Гомон в толпе понемногу стихал — все ждали, что скажет приказ-полковник Умориньш.
Перестав качаться, он резким движением откинул в стороны полы своей пятнистой плащ-накидки, правую руку положил на пятнистую кобуру, а пальцы левой сунул под ремень. Из яйца на его плечах раздался голос (и сразу стало ясно, почему он отказался от мегафона):
— Солдатами не становятся, господа! Ими — рождаются!
Наверное, в этом месте ему всегда возражали, потому что он привычно замолчал. Но мы возражать не стали, и приказ-полковник, дернув эполетом, продолжил.
(В дальнейшем он обходился без ораторских пауз, делая лишь короткие передышки после долгих периодов. Все его фразы были круглы, обкатаны и не однажды произнесены.)
— Я глубоко убежден в том, — говорил нам приказ-полковник Умориньш, — что здесь, среди вас, тоже нашлось бы немало прирожденных солдат! Но общий уклад штатской жизни, увы, не способствует ни проявлению, ни воспитанию в современном человеке высоких воинских качеств. Даже напротив тому: боевой дух, генетически присущий прирожденному воину, педагоги именуют «естественной детской агрессивностью» — и, противореча собственной формулировке, всеми доступными им средствами давят в человеке естество! А повседневная безопасность вкупе с безопасной повседневностью штатской жизни успешно довершают начатое в детстве подавление воина в мужчине.

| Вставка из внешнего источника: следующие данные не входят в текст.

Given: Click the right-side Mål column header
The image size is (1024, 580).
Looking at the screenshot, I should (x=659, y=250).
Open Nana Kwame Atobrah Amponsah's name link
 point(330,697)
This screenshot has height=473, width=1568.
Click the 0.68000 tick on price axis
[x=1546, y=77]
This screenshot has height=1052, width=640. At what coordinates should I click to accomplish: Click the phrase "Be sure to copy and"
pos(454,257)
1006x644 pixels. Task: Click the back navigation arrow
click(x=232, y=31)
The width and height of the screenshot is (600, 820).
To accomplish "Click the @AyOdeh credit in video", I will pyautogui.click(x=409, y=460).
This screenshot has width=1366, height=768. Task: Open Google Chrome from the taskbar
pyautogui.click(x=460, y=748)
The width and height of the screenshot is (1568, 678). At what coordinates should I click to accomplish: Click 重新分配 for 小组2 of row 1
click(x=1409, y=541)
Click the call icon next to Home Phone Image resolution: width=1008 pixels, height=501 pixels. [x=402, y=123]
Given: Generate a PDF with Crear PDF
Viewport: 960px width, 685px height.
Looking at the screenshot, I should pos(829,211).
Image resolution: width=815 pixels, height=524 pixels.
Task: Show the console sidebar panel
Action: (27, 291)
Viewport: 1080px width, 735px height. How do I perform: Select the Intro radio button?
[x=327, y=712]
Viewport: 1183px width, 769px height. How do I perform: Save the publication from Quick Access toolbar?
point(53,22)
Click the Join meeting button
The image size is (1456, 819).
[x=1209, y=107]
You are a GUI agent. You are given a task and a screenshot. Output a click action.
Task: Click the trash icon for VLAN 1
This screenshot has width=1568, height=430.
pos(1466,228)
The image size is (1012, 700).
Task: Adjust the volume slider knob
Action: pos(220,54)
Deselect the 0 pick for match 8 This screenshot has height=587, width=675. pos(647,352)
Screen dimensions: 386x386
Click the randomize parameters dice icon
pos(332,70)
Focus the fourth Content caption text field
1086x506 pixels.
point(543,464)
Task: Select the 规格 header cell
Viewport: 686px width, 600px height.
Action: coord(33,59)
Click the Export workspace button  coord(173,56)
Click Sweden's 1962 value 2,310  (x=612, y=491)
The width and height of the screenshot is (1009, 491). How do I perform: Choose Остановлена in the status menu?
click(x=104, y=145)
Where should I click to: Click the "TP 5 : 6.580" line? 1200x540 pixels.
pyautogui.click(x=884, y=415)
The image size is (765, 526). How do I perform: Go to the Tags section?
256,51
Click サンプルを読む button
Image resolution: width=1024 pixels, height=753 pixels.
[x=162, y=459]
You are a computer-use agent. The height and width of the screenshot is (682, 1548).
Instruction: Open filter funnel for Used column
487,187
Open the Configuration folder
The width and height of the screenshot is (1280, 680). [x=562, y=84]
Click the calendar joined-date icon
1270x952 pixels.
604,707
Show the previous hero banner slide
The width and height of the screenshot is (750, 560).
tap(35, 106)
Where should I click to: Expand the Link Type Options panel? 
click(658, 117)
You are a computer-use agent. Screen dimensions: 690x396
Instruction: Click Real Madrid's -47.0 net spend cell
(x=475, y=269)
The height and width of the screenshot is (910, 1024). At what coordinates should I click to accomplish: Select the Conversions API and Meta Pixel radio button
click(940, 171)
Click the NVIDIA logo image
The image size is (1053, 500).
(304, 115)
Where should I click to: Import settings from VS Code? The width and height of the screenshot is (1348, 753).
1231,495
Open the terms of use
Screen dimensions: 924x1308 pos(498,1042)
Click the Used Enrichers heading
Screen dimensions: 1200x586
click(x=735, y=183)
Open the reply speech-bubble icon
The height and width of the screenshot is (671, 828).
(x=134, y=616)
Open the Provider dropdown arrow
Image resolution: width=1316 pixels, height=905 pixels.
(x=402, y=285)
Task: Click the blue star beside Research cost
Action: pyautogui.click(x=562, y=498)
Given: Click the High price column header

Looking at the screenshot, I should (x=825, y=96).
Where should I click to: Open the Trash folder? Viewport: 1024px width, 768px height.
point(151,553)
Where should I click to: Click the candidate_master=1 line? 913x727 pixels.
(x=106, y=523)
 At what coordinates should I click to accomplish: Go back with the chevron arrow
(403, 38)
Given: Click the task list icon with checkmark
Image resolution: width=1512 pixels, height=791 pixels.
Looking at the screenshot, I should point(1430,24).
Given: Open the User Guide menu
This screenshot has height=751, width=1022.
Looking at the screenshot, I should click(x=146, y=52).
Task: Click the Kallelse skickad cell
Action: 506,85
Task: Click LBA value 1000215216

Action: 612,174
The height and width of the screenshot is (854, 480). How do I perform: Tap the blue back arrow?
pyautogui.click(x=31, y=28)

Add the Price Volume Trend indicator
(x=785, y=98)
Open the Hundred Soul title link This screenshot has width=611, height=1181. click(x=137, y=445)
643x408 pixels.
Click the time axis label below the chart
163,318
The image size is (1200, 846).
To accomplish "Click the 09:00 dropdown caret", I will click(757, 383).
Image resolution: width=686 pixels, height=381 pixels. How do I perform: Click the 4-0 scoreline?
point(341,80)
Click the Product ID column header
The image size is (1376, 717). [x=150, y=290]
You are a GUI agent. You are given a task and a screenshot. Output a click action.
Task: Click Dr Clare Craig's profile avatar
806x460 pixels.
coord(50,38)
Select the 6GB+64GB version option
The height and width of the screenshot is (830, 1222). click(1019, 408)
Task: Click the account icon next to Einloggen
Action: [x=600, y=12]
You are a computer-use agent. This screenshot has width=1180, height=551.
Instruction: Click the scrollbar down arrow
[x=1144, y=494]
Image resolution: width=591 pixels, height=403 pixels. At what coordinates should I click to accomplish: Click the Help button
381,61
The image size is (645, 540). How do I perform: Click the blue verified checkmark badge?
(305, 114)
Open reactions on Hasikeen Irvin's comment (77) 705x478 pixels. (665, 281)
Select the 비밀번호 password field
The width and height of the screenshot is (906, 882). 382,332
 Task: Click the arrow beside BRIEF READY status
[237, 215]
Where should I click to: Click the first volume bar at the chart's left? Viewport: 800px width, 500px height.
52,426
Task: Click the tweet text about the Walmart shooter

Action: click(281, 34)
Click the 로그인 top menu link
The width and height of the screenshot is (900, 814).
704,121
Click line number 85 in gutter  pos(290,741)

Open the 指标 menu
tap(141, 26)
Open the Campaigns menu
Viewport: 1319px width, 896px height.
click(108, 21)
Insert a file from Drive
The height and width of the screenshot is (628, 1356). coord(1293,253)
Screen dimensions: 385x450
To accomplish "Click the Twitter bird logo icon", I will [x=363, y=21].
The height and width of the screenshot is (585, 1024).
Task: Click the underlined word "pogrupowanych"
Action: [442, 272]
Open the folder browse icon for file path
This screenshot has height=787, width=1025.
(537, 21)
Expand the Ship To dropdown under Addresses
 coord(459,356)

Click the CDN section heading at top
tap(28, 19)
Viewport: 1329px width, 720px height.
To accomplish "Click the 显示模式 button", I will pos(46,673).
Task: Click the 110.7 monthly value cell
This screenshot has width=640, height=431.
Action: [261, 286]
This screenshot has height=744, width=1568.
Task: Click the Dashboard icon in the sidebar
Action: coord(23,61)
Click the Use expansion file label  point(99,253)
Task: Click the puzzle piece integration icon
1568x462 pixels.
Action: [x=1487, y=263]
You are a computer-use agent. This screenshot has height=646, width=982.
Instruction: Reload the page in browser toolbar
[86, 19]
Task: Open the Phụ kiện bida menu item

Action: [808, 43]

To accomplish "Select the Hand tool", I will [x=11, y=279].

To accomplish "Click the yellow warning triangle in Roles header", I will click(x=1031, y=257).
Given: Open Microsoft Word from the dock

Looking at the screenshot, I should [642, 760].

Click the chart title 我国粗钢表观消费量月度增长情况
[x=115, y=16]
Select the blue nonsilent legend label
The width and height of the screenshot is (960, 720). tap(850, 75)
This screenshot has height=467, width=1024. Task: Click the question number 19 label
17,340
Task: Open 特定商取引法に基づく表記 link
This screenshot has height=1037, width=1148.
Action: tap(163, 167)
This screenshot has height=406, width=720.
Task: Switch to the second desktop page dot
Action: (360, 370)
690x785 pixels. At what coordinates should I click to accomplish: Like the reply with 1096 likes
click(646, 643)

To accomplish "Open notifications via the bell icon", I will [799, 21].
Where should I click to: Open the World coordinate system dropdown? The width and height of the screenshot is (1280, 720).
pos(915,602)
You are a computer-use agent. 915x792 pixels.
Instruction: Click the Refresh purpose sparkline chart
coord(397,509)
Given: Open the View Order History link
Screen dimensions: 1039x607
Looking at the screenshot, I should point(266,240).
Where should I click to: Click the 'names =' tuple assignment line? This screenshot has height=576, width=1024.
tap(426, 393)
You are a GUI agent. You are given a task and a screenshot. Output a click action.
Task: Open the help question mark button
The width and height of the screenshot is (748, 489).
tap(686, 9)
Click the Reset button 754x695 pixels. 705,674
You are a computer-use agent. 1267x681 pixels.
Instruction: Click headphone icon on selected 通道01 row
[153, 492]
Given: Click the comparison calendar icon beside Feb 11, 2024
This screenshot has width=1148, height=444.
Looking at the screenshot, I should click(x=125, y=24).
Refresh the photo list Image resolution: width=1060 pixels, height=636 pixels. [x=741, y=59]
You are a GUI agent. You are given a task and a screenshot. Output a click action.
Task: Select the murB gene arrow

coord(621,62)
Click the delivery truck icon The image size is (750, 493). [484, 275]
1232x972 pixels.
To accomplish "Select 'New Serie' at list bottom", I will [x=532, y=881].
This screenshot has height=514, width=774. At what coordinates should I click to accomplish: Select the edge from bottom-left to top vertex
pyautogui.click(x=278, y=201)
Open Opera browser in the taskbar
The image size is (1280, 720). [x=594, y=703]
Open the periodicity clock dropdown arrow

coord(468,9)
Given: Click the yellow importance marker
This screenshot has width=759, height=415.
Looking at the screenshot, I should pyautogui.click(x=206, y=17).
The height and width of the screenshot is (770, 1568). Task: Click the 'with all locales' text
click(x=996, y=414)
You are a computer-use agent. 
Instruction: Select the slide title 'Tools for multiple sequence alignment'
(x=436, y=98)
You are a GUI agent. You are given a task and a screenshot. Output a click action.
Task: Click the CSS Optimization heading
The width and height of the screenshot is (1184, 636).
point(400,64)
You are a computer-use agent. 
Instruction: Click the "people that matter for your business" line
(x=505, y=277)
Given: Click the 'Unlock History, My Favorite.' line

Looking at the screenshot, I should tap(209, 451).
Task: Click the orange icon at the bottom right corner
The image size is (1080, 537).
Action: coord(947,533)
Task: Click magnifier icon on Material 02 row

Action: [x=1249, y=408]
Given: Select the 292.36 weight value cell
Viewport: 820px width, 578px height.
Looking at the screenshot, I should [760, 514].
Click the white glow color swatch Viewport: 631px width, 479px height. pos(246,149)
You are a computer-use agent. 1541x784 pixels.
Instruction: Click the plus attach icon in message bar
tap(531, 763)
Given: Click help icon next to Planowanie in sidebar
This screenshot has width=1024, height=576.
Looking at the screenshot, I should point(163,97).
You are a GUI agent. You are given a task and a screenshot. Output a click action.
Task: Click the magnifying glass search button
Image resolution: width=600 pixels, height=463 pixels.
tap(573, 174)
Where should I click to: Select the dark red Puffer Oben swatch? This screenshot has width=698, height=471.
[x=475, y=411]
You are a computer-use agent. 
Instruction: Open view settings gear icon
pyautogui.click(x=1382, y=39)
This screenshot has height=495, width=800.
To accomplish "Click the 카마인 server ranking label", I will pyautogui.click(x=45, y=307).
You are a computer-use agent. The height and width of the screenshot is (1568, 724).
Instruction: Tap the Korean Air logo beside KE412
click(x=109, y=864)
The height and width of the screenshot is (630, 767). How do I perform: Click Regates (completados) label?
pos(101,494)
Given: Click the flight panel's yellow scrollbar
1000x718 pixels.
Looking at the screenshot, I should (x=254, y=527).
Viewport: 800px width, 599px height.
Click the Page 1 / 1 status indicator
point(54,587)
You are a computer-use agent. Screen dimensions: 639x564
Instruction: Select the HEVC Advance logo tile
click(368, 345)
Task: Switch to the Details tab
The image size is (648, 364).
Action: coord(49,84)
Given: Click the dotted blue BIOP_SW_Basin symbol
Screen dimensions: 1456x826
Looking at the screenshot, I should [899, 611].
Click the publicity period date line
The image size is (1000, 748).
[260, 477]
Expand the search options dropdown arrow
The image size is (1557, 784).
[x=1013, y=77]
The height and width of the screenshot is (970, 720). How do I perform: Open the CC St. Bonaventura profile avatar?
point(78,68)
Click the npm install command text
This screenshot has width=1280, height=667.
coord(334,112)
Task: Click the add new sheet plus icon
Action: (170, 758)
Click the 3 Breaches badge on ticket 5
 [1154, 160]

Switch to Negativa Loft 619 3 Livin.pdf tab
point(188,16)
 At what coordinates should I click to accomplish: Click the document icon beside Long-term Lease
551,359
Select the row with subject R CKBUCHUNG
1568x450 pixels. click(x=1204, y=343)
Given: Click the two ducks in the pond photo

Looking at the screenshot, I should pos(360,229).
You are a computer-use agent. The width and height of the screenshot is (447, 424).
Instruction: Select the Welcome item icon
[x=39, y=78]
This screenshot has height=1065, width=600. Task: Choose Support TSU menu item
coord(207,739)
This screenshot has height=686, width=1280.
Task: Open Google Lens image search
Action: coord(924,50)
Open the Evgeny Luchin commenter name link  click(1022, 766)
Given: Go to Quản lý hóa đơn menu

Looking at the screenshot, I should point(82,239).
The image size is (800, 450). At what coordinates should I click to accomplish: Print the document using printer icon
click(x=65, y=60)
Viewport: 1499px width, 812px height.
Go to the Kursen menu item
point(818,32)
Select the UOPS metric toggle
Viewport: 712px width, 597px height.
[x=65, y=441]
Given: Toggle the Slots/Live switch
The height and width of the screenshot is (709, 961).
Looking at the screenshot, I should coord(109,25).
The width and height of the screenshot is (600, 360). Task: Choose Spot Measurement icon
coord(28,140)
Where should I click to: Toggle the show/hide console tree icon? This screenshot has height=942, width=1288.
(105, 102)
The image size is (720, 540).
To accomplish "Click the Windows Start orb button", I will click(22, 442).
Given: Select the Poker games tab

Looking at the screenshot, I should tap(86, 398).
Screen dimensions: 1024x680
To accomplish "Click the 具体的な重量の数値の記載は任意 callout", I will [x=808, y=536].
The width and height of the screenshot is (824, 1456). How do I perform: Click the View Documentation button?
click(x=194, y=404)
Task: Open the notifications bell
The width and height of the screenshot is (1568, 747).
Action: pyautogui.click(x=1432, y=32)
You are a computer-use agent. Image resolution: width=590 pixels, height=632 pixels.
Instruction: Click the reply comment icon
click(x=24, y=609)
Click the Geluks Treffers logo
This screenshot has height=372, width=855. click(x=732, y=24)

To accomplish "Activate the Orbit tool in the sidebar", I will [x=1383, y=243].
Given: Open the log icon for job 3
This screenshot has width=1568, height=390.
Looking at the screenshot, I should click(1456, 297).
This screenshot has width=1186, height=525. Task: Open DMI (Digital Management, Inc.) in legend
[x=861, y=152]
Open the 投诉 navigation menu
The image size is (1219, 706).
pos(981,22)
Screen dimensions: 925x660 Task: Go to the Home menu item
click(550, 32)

Иногда я удивляюсь тому, что армии все еще существуют. Я с ужасом вглядываюсь в грядущее, и меня прошибает холодный пот, когда я пытаюсь представить себе мир без войны. Но логика и здравый смысл приходят мне на помощь, и я с облегчением стряхиваю с себя беспочвенные кошмары. Воин, солдат, ландскнехт, рейнджер спит или бодрствует в каждом из нас, господа! Он может уснуть надолго, порой — на целые поколения. Но спит он чутко, как подсменный часовой. Рано или поздно звучит побудка. Рано или поздно цивилизация начинает задыхаться в атмосфере, перенасыщенной безопасностью. Ведь мир без войны — это воздух без кислорода!.. И тогда старики вспоминают былые баталии, в которых некогда стяжали славу их прадеды, и, пряча глаза, шепелявят дежурные фразы о «бессмысленности массовых убийств» — а юноши, вежливо слушая их осторожные бредни, вдруг различают за привычной вонью обыденных заклинаний нечто живое и новое. И жадно глотают кислород геройства, воинской чести и доблести. Вскоре они неизбежно осознают, что сами же и являются источником этого кислорода! Тогда возникают и переполняются призывные пункты, растут ополчения, макаронные фабрики снова штампуют патроны, а на тягачи и бульдозеры, возвращаются орудийные башни. «Что такое мир? Чуткий сон войны!» — так сказал поэт. Я скажу больше: мир — это сплошной и огромный повод к войне. Мужчине с проснувшимся геном геройства и доблести всегда найдется достойное дело на этой земле!